Data records:
- - - - -

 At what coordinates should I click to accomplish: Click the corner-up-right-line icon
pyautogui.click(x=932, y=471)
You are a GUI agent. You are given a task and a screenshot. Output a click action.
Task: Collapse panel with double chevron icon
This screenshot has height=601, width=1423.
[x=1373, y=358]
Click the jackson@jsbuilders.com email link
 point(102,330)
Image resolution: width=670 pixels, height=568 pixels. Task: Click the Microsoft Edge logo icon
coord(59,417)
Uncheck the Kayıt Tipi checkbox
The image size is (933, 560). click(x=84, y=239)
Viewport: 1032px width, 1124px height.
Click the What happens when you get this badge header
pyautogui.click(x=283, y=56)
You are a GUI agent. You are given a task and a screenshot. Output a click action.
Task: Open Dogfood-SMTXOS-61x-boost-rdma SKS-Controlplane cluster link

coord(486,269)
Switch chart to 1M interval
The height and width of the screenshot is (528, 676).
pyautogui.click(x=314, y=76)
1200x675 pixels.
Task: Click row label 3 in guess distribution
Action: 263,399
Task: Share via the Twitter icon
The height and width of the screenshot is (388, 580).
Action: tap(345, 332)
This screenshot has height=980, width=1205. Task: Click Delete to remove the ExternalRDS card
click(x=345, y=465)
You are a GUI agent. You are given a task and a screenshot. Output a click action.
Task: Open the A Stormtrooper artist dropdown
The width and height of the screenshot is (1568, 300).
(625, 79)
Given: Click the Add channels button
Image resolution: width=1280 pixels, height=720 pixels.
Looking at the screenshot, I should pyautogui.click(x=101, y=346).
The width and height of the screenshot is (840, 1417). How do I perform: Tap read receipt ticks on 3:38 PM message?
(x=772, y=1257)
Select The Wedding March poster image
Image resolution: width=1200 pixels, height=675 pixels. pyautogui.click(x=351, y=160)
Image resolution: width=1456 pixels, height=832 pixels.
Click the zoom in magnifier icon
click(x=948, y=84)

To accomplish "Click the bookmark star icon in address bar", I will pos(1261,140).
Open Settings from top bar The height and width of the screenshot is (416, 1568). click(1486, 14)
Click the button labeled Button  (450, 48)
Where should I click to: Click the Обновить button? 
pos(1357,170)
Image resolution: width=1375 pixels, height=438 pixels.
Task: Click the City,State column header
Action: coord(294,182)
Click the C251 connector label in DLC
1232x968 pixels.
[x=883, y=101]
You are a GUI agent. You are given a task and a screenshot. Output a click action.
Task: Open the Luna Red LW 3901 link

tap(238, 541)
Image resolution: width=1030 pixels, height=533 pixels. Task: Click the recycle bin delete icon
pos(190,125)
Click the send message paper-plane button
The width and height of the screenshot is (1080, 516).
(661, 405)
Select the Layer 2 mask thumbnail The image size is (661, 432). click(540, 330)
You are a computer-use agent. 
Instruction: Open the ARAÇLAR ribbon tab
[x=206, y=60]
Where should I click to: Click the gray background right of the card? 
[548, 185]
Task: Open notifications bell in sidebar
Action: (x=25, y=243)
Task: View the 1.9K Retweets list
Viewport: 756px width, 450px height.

- - - - -

Try it:
Gather every line from the entries above where the word "Viewport" appears, and copy them.

Exercise response:
Viewport: 1032px width, 1124px height.
Viewport: 756px width, 450px height.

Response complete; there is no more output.